Dona Crawford and Gordon Bell with the model of the computer rooms in the lobby of the TSF.

Over at Lawrence Livermore National Labs, Donald B Johnston that computing pioneer Gordon Bell paid a visit to LLNL.

It’s hard to understate the importance of Gordon Bell to supercomputing as we know it today. While he was known as an architect and as an entrepreneur, for me personally his great charm and greatest contribution has been his ability to understand and then communicate in a very pithy, often funny and understandable manner very deep or complex trends in computing – for example, comments attributed to him include ‘the network becomes the system’ or ‘the most reliable components are the ones you leave out,’ which often popped into my head this past year as we struggled with integrating a 20PF system,” said Michel McCoy, head of LLNL’s Advanced Simulation and Computing Program. “He has also been a part of the Lab’s history in supercomputing, showing us today that his passion for supercomputers and his belief in their importance in advancing human civilization is undiminished.”

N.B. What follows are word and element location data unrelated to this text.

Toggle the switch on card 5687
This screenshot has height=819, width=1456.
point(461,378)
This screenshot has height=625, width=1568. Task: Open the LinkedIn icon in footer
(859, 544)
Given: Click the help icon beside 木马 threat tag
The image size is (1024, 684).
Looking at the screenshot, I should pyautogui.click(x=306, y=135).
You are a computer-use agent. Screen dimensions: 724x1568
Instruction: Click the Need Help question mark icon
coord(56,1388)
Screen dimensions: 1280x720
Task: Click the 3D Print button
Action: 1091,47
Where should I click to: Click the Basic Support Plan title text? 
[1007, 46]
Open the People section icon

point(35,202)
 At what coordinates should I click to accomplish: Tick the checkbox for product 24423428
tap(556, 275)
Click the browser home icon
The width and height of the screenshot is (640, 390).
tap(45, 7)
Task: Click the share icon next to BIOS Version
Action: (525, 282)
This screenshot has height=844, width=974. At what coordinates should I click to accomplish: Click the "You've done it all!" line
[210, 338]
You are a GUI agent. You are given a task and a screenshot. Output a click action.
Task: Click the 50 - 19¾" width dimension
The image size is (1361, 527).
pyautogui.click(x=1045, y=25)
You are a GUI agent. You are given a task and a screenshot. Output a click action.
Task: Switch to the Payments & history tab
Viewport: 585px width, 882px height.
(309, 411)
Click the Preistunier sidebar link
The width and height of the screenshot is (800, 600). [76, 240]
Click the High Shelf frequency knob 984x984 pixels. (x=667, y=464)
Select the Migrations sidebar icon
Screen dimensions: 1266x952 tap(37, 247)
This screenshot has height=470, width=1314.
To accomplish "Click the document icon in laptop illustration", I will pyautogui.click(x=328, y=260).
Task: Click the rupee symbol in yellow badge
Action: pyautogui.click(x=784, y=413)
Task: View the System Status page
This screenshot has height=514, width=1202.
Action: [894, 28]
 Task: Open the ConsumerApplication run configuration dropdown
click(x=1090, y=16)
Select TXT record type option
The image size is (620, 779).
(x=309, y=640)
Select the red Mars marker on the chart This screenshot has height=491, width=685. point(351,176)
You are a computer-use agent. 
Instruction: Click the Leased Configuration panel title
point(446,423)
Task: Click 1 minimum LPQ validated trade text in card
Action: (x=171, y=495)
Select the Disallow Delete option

In a guest lecture, Bell used his own “Bell’s Law of Computer Classes,” the subject of a 1972 article he authored, as the framework for discussing the evolution of supercomputing since the 1960s. The emergence in the 60s of a new, lower cost computer class based on microprocessors formed the basis of Moore’s Law. Bell posited that advances in semiconductor, storage and network technologies brought about a new class of computers every decade to fulfill a new need. Classes include: mainframes (1960s), minicomputers (1970s), networked workstations and personal computers (1980s), browser-web-server structure (1990s), palm computing (1995), web services (2000s), convergence of cell phones and computers (2003), and Wireless Sensor Networks aka motes (2004).